There are some fantastic books for children and teenagers on the way in 2017, including a picture book from the dream team of Julia Donaldson and Helen Oxenbury and the second in Dave Rudden’s exceptional Knights of the Borrowed Dark fantasy adventure series. The Bookseller magazine, the bible for the book trade sees ‘Middle Grade’ (age 9+) books as a big trend for 2017 and there are certainly some strong books for this age group coming through, including See You in the Cosmos by Jack Cheng (Penguin Random House Children’s, March) the story of an eleven year old boy who wants to launch his iPod into space to talk to other lifeforms; and Fish Boy by Chloe Daykin (Faber, also March), a beautifully written debut about a lonely boy who is obsessed with swimming.
January sees the publication of Wing Jones by Katherine Webber (Walker Books), a novel about identity, family and running for age 12+; and Julian Gough and Jim Field are back with Rabbit and Bear: The Pest in the Nest (Hodder), another funny, noisy adventure for early readers.
There’s been a lot of talk about Wed Rabbit by Lissa Evans (David Fickling), the story of ten year old Fidge and her spoilt cousin, Grahame who find themselves in a magical world that looks strangely like the picture book Fidge reads to her little sister at bedtime. Also January.
Adult writer, Emily Barr’s first YA novel, The One Memory of Flora Banks (Penguin Random House Children’s) is gripping. Seventeen year old Flora has anterograde amnesia and can’t recall day to day things. But when she wakes up the morning after her first kiss, she remembers it and sets off for the Arctic in search of the boy and her memories. (Mid-January)
Sarah Crossan and Brian Conaghan’s We Come Apart (Bloomsbury) is a key title in February, a novel in free verse about Romanian teen, Nicu and English girl, Jess. For younger children, Lucy Cousins is back with a vibrant new picture book, A Busy Day for Birds (Walker Books); and Cass and The Bubble Street Gang: The Clubhouse Mystery by Erika McGann (O’Brien Press) sounds fun for young readers of age 7+. Also from an Irish publisher, this time Little Island Books, is A Dangerous Crossing by Jane Mitchell, the story of a boy fleeing from Syria.
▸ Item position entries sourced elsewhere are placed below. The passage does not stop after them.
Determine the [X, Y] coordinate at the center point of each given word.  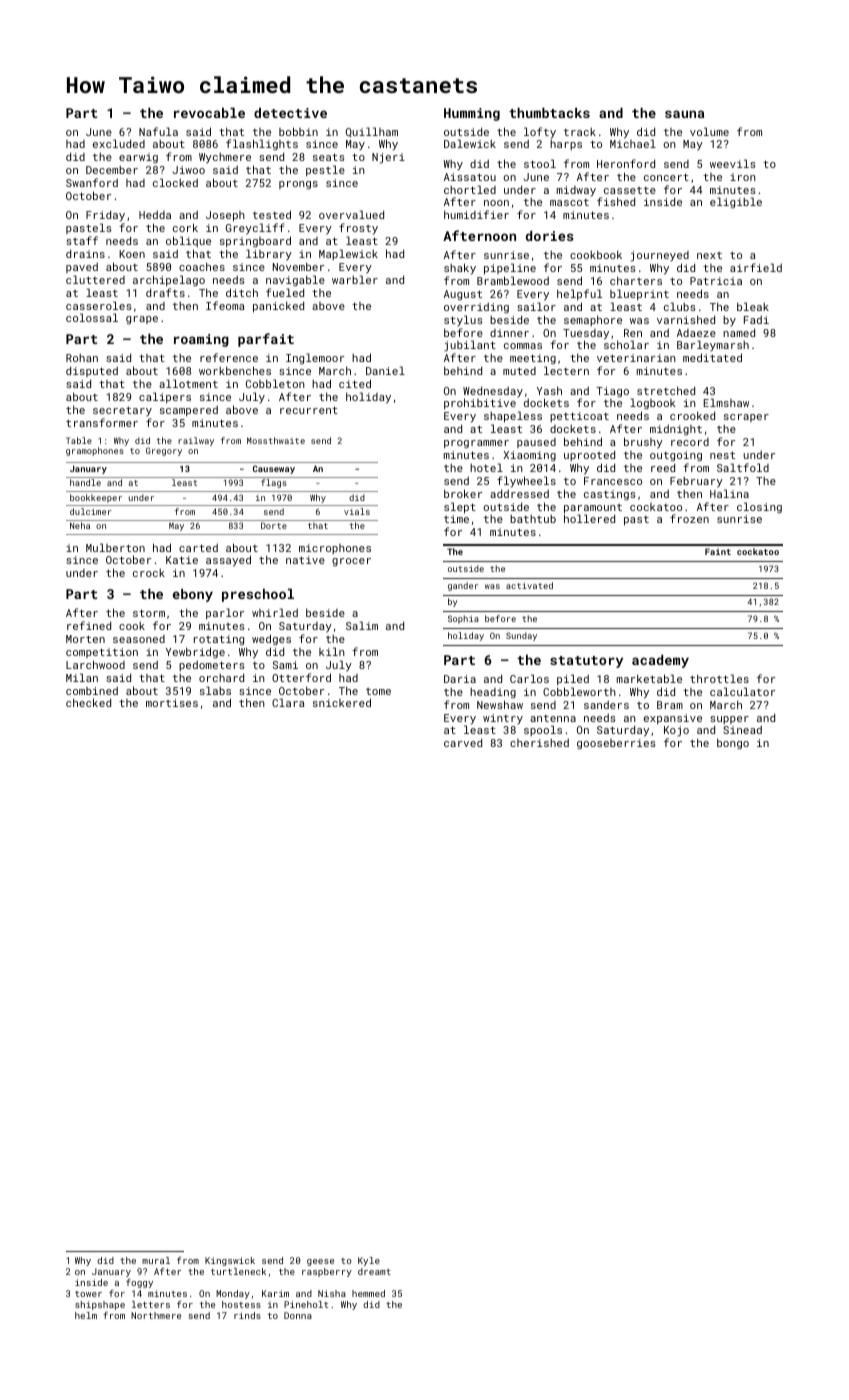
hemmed [368, 1293]
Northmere [156, 1315]
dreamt [374, 1271]
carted [198, 548]
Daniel [385, 370]
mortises [172, 703]
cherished [539, 743]
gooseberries [616, 744]
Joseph [225, 216]
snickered [342, 702]
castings [610, 495]
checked [88, 702]
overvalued [351, 214]
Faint [718, 551]
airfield [756, 267]
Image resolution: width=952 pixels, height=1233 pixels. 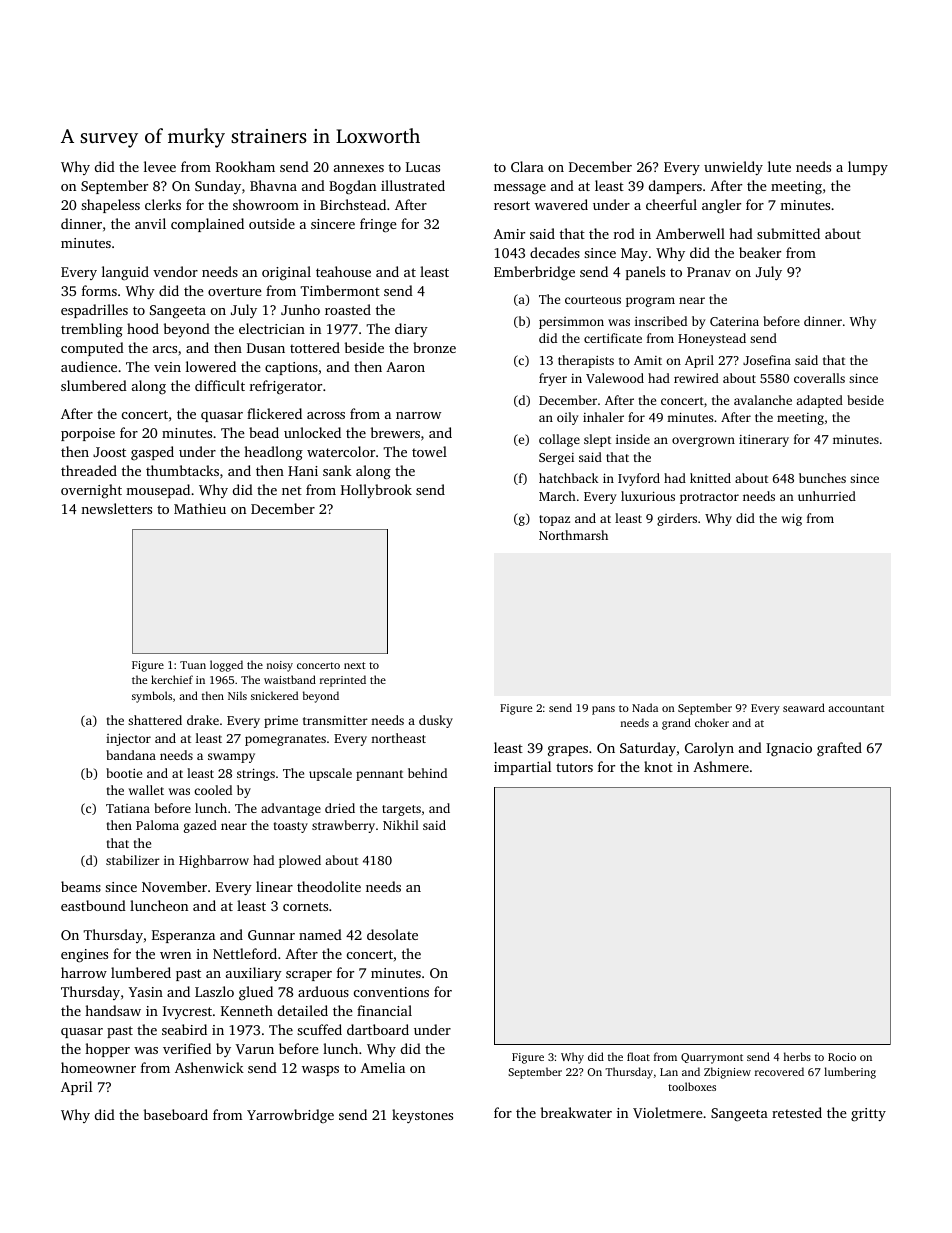 I want to click on shapeless, so click(x=110, y=206).
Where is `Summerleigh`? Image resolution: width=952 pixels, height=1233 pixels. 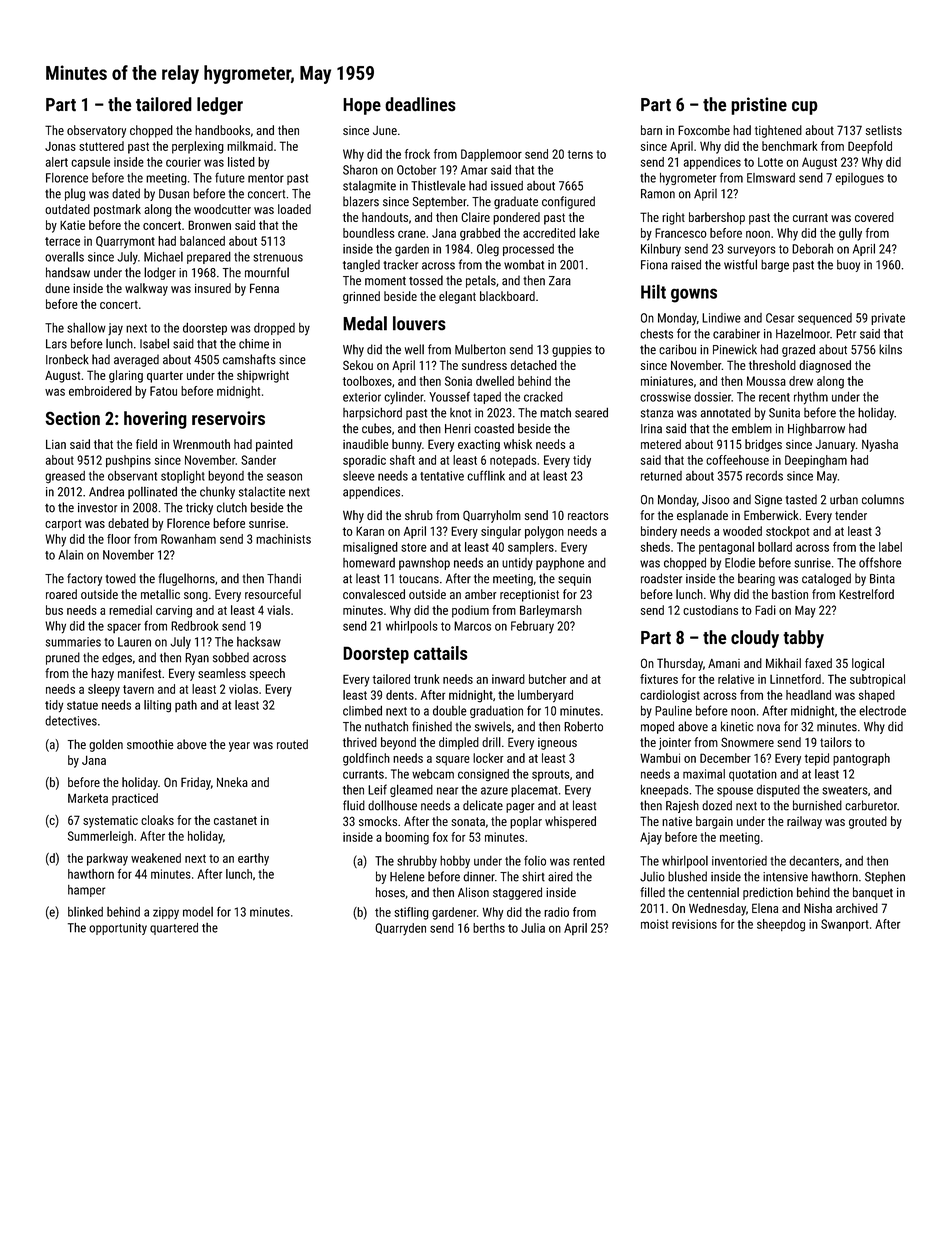 Summerleigh is located at coordinates (100, 837).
Age 11+.
Fast Forward by Judi Curtin (O’Brien Press) is being published for World Book Day on the 2nd March for age 8+; and also in March, The Space Between by Meg Grehan (Little Island) is a love story in verse for teenagers about friendship and mental health. Grehan is only twenty-four and this is her first book. Gill Books have the Naturama Nature Journal for budding naturalists, by Michael Fewer and illustrated by Melissa Doran.
The Forever Court, book 2 in the Knights of the Borrowed Dark series by Dave Rudden, (Penguin Random House Children’s) is coming in April featuring battles in ‘quiet Dublin bookshops’.
Also in April, We’re All Wonders by RJ Palacio (Penguin Random House Children’s) sees the return of Auggie from the original novel, Wonder which has sold over five million copies worldwide. There is a movie of Wonder coming in 2017 so expect a lot of noise around this new book too.
The Giant Jumperee (Penguin Random House Children’s) is a new picture book by Julia Donaldson and illustrated by the multi award-winning Helen Oxenbury. Rabbit is in his burrow when he hears a voice outside: ‘I’m the Giant Jumperee and I’m as scary as can be.’ (April again.)
And finally in April, The Hate U Give by Angie Thomas (Walker Books) is getting a lot of pre-publication attention both here and in the US. Inspired by the Black Lives Matter movement, it’s a YA novel about prejudice in the 21st century.
In May we have Keepsake by Paula Leyden (Little Island), about two children and their race to save their beloved horse, Storm. Age 8+.
June sees the return of Derek Landy’s hugely popular Skulduggery Pleasant series with book ten in the series (Harpercollins); and Moira Fowley-Doyle’s new book, Spellbook of the Lost and Found, about six Irish teenagers who find a sinister book.
In August we have The Guggenheim Mystery by Robin Stevens (Penguin Random House Children’s), the sequel to the London Eye Mystery by the late Siobhan Dowd, a clever way of keeping Dowd’s work alive.
September sees the return of feisty heroine, Ebony Smart in The Book of Revenge, the last book in the Nine Lives trilogy by E R Murray (Mercier); and Tangleweed and Brine by Deirdre Sullivan and illustrated by Karen Vaughan (Little Island) takes Cinderella and other tales and gives them a ‘dark, witchy makeover’. Perfect for the lead up to Hallowe’en.
Sarah Webb writes for both adults and children. Her new poetry and rhyme collection for children, A Sailor Went to Sea, Sea, Sea, illustrated by Steve McCarthy will be published by O’Brien Press in the autumn. She is currently Writer in Residence for Dún Laoghaire/Rathdown.